- Work to be completed: Retype the entries, please, from their first line to the line containing "This screenshot has height=596, width=1024.", exactly and only those lines, minus the pictures.

Segment Start: Record set

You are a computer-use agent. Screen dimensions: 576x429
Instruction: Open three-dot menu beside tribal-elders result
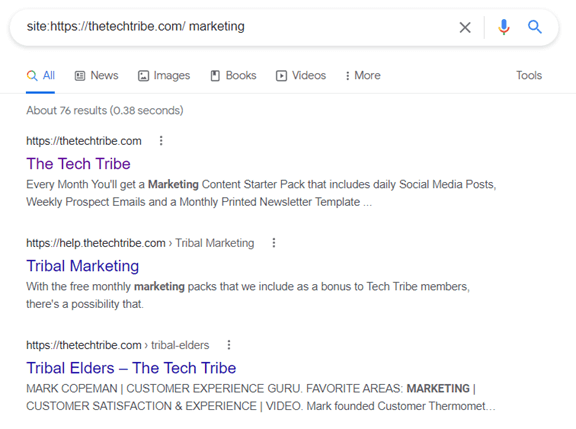click(229, 345)
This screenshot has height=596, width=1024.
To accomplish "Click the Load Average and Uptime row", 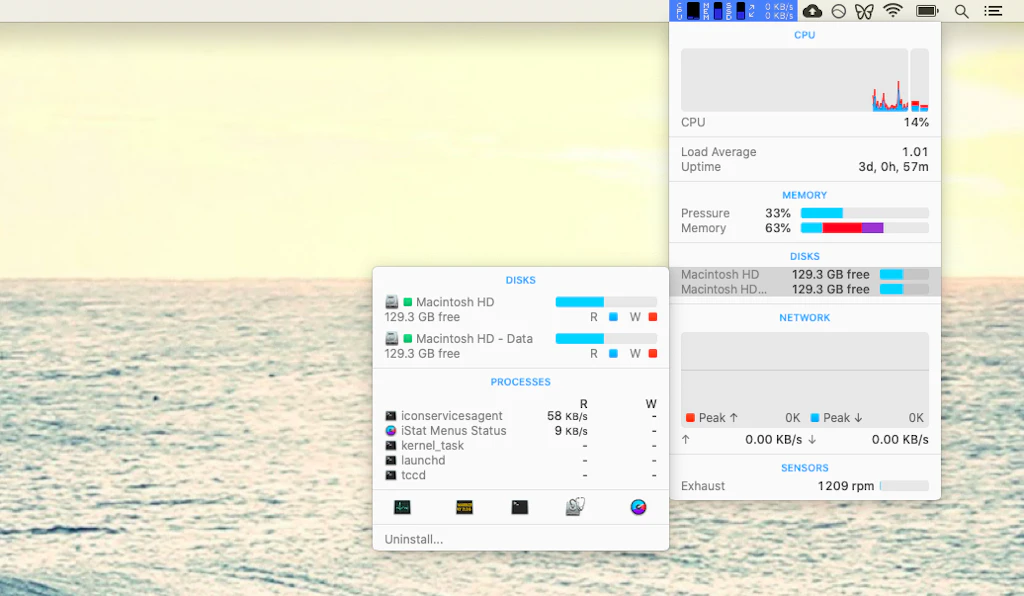I will point(805,159).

Segment End: Record set

- Written answer:
You are a computer-use agent. Screen dimensions: 576x429
Instruction: Open three-dot menu beside tribal-elders result
click(229, 345)
This screenshot has height=596, width=1024.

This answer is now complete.